→ **Stated exercise**
Swap "heading" for "title" in the records starting at the line that contains "Where should I click to: Click the step" and ending at the line that contains "pos(567,92)", leaving everything else unchanged. Reproduce only those lines and omit the pictures.
==============================
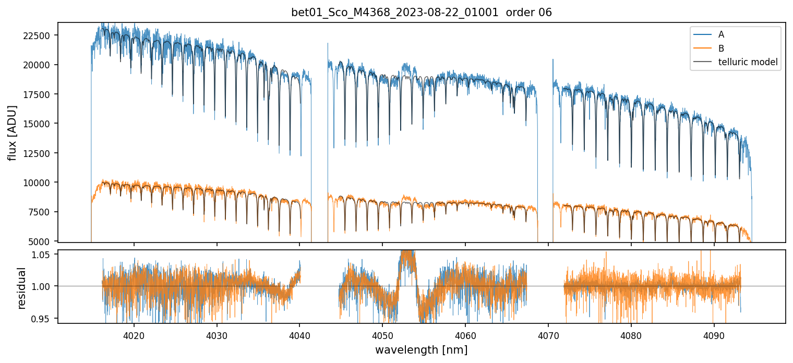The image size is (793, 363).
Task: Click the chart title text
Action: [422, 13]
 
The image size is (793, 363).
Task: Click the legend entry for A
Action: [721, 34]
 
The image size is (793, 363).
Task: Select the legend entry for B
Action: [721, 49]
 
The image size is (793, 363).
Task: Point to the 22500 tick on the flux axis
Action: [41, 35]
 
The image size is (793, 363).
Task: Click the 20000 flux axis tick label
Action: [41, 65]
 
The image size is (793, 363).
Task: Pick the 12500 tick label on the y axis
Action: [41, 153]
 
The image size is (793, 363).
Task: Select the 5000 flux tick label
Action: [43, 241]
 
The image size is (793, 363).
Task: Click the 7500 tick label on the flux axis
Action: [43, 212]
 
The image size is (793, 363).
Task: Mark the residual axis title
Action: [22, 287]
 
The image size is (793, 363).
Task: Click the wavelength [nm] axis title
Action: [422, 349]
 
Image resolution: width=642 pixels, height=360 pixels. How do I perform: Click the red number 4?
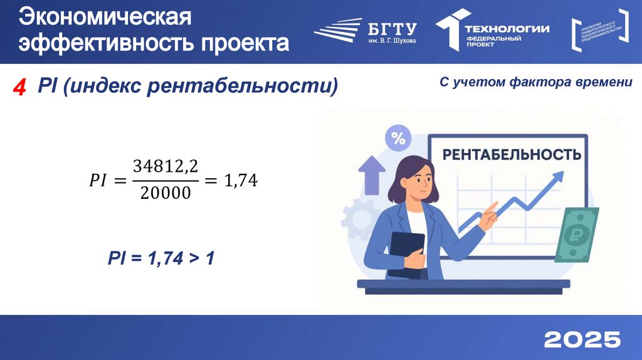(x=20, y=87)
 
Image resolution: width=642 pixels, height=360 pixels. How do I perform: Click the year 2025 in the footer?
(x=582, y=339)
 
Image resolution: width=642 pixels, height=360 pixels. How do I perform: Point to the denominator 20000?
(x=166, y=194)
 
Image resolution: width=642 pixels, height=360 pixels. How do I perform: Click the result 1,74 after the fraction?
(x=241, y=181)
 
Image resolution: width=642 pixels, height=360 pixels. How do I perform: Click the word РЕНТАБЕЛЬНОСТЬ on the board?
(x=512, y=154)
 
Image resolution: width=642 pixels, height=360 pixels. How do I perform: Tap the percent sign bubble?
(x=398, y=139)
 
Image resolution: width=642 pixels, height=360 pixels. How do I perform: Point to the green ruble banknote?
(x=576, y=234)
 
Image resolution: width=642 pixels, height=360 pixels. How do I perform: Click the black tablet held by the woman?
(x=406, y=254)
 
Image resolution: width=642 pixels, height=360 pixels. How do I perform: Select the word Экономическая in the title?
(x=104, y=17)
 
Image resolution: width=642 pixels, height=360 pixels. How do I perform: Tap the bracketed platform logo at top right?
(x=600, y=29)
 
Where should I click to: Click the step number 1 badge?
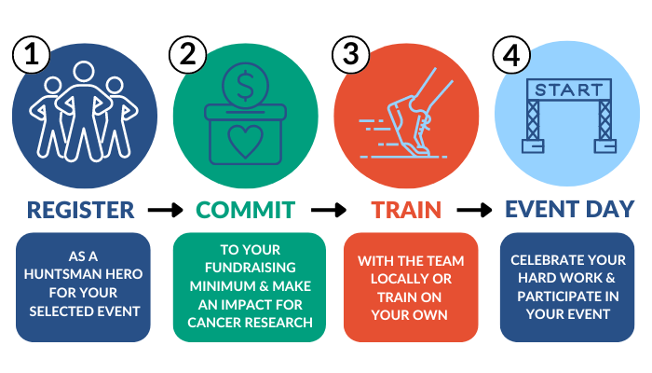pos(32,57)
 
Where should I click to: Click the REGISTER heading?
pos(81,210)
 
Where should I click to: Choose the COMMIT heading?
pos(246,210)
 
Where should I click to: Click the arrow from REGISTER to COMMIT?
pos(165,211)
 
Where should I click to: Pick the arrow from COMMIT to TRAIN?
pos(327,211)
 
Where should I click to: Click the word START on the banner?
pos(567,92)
==============================
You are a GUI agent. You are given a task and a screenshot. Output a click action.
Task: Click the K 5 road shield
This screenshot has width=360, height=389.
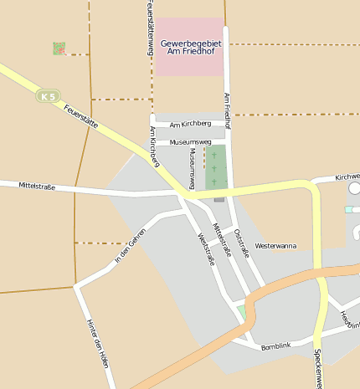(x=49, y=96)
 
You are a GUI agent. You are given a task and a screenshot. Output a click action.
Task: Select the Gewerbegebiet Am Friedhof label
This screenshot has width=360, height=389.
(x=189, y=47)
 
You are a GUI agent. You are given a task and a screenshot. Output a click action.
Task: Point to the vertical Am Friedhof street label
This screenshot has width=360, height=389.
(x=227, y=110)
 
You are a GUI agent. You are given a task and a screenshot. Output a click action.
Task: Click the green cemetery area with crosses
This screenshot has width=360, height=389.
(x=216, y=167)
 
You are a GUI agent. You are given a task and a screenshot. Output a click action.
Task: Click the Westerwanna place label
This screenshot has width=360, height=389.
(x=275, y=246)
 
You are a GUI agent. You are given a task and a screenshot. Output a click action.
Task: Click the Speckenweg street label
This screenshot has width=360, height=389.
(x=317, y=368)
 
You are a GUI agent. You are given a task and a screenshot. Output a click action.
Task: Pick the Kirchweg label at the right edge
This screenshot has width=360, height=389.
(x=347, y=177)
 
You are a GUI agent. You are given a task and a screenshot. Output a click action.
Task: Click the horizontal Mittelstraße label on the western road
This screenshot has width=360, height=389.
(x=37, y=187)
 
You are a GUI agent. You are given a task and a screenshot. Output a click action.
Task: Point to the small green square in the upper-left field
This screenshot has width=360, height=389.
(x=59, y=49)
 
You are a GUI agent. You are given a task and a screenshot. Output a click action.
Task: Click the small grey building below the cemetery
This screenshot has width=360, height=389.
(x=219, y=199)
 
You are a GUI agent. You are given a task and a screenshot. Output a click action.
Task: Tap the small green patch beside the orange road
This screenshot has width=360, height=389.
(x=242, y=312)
==============================
→ **Task solution**
Where should I click to: Click the step number 1 badge?
pos(32,57)
 
Where should I click to: Click the REGISTER title?
pos(81,210)
 
Where should I click to: Choose the COMMIT title?
pos(246,210)
 
Where should I click to: Click the arrow from REGISTER to COMMIT?
pos(165,211)
 
Where should I click to: Pick the arrow from COMMIT to TRAIN?
pos(327,211)
 
Where should I click to: Click the word START on the banner?
pos(567,92)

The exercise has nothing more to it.